Financial Mail and Business Day

Miners, banks weigh down JSE

Lindiwe Tsobo Markets Writer tsobol@businesslive.co.za

Miners and banks pushed the JSE lower on Thursday as markets globally continued to focus on the latest moves by regulators in China and the prospects for tighter monetary policy in the US. The JSE all share slid 1.66% as precious metals dropped 4.69% and resources dropped 4.02%.

Miners and banks pushed the JSE lower on Thursday as markets globally continued to focus on the latest moves by regulators in China and the prospects for tighter monetary policy in the US.

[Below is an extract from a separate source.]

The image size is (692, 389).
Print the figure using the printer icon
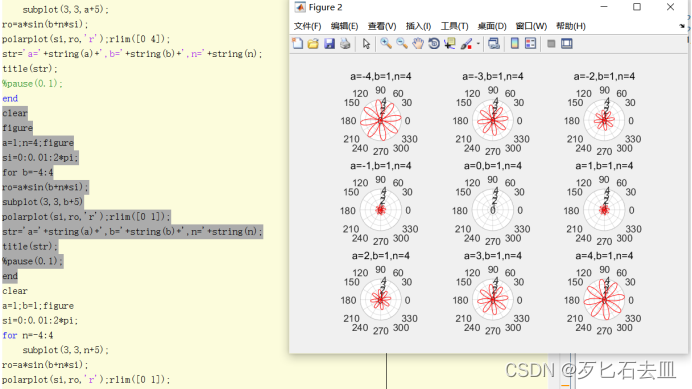click(x=345, y=43)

Authorities in China have now turned their attention to casinos, with officials in the gambling hub of Macau announcing a review the industry is regulated, including the appointment of government representatives to “supervise” operators.

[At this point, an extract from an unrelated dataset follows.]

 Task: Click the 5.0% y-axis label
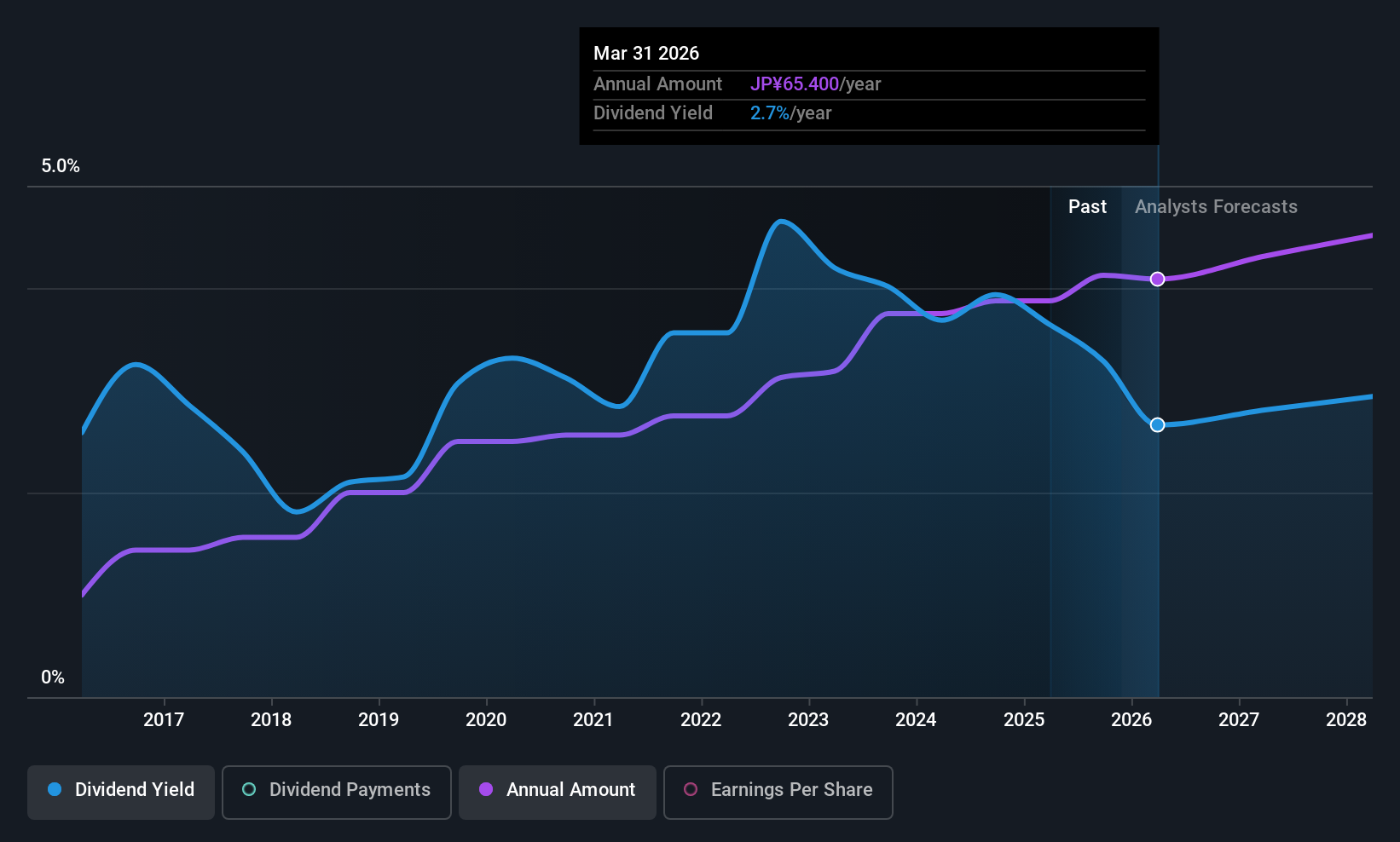point(61,166)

“Overall, the mood remains a little downbeat ... The stress factors facing the market have not materially changed, including the Delta variant and economic growth, fiscal and monetary tailwinds shifting to headwinds, and bubbling concerns around China,” said Oanda senior market analyst Craig Erlam.

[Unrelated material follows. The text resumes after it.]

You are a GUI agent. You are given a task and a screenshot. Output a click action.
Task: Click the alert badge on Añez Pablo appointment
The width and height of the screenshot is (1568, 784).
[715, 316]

“Next week we should learn a lot more about what the world’s most important central bank [the US Federal Reserve] thinks of recent [economic] developments and how it perceives the risks posed by inflation,” Erlam said. “It may not be surprising therefore if equities err on the side of caution between now and then as an undesirable response could trigger a nasty reaction.”

The JSE all share slumped 1.66% to 63,313.75 points and the top 40 shed 1.94%. Precious metals dropped 4.69%, resources 4.02%, industrial metals 3.79%, banks 2.7% and financials 2.28%.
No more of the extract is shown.